Xi and the phrase #ChinaCoup trended on social media after tens of thousands of users spread unverified rumors that the president was arrested and ousted by the People’s Liberation Army of China.
This speculation, which has not been discussed by reputable sources, came as hardly any commercial flights will fly over the capital Beijing on Saturday, and all trains and buses from Beijing will also be canceled, according to unconfirmed reports.
The Beijing Capital Airport website shows that several flights from the Chinese capital have been cancelled; but many others are still planned or have already landed. There were also reports that fighting was canceled during a planned military exercise.
A widely shared video posted to Twitter is also said to show a line of military vehicles up to 80 kilometers long moving towards Beijing amid reports of a Sept. 22 military coup.

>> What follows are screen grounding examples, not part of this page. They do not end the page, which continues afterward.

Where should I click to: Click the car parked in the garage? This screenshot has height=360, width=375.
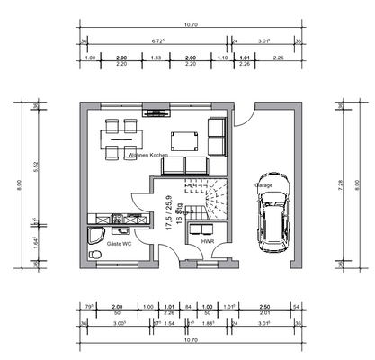pyautogui.click(x=274, y=212)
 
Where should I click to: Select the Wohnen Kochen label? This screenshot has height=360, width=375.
pyautogui.click(x=148, y=156)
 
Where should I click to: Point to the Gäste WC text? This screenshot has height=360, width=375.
pyautogui.click(x=121, y=244)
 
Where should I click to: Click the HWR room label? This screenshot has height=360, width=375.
pyautogui.click(x=207, y=241)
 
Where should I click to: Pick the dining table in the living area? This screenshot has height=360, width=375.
pyautogui.click(x=120, y=140)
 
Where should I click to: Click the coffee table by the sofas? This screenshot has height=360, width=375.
pyautogui.click(x=185, y=140)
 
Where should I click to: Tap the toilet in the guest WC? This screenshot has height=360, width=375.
pyautogui.click(x=96, y=255)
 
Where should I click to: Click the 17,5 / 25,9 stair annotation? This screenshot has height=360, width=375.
pyautogui.click(x=168, y=216)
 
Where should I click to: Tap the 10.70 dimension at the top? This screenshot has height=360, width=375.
pyautogui.click(x=189, y=24)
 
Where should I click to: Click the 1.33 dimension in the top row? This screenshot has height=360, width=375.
pyautogui.click(x=156, y=58)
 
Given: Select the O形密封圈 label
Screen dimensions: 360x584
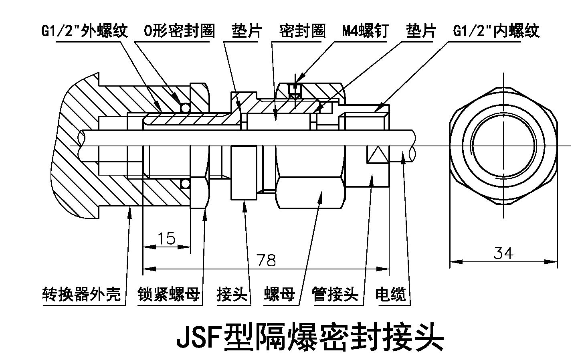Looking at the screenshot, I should (179, 31).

However, the video is less than a minute long and therefore does not show whether the line of military vehicles extends 80 km. It’s not confirmed when or where the film was filmed, or that the convoy is heading to Beijing as part of a military coup.
The rumor was also fueled by Indian politician Subramanian Swamy, who tweeted his 10 million followers on Saturday: “New rumor to be verified: Is Xi Jingping [sic] Under house arrest in Beijing? When Xi was in Samarkand recently, Chinese Communist Party leaders should have removed Xi from leading the Party’s army. Then came house arrest. That’s the rumor.”
In a series of tweets, Drew Thompson, a former Defense Department official for China, Taiwan and Mongolia, called the rumors “complete untruth”.
“The rumor that Xi Jinping has been arrested has legs because it is such a sensitive political moment in China and the recent trials (and convictions) of longtime senior officials are creating a greenhouse atmosphere,” Thompson wrote.
“The open discussion of opposition to Xi makes the rumors plausible. Despite the lack of evidence that Xi faces internal opposition, speculation continues. This increases the plausibility of the rumor or hope for some that Xi will be arrested.”
Frida Ghitis, a world affairs columnist and former CNN correspondent, also dismissed the “wild rumours” from China.
“Social media is rife with claims that there has been a coup in China, that Xi Jinping is under house arrest. But there is no evidence that this is true.”
President Xi was recently at the Shanghai Cooperation Organization (SCO) leaders’ summit in Samarkand, Uzbekistan, where he held talks with Russian President Vladimir Putin.
news week has asked the Chinese Foreign Ministry for comment.